Chapitre 6 : Death
« _Et de longs corbillards, sans tambours ni musique,
Défilent lentement dans mon âme l'Espoir,
Vaincu, pleure, et l'Angoisse atroce, despotique,
Sur mon crâne incliné plante son drapeau noir. »
Baudelaire, Spleen.
Charlotte se débattait dans ses rêves et ses cris nous avaient réveillé, Bellamy et moi. Les yeux embués par le sommeil, je m'accroupis près d'elle pour la calmer.
- Charlotte, je suis là, tout va bien !
Elle se réveilla en sueur, de longues larmes roulant sur ses joues.
- Je n'en peux plus, gémit-elle, je le vois tous les soirs !
-Qui ça ?, demanda Bellamy en arrivant à nos côtés.

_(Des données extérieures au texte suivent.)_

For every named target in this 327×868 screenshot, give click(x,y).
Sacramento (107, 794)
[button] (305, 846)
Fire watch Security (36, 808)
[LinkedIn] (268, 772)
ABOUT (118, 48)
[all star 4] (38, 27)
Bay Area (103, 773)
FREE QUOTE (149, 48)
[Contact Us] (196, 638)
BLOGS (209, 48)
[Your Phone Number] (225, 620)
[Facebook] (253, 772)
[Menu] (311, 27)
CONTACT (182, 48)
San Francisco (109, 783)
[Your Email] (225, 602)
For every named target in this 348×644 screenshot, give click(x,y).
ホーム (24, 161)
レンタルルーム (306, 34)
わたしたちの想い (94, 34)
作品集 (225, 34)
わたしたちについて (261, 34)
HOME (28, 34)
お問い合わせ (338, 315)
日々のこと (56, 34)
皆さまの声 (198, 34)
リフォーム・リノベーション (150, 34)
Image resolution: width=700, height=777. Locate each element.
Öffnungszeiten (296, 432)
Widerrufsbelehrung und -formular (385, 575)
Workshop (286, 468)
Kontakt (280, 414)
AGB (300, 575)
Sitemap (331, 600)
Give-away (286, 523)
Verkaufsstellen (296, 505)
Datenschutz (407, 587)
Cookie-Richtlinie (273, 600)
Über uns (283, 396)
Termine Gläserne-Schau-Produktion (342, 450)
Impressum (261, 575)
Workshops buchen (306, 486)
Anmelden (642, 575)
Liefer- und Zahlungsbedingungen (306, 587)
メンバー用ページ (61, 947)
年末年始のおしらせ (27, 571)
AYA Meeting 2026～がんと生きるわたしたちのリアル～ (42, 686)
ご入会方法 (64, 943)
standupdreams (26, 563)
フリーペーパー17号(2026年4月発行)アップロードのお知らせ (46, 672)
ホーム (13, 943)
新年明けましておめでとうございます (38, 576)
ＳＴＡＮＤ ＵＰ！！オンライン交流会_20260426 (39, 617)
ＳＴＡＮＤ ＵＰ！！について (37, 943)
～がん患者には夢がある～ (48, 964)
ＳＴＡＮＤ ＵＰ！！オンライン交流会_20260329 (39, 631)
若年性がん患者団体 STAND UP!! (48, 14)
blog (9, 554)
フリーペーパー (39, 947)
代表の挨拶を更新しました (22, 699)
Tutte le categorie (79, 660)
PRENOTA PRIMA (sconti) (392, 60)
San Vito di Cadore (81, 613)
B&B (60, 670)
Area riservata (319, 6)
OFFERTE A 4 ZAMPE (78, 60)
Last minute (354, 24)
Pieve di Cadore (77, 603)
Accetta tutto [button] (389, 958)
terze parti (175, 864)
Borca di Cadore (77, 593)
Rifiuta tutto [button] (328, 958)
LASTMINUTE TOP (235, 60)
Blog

Il avait les cheveux décoiffés et les yeux fatigués, comme moi sûrement. J'avais eu beaucoup de mal à m'endormir. Lui semblait avoir réussi mais bougeait beaucoup dans son sommeil, probablement sujet à des cauchemars comme Charlotte, ou comme moi avec mes insectes géants, même si avec du recul ce rêve était plutôt absurde.
- Le chancelier, lui répondis-je. Puis en me tournant vers Charlotte : Il faut que tu te rendormes, je vais rester là si tu veux.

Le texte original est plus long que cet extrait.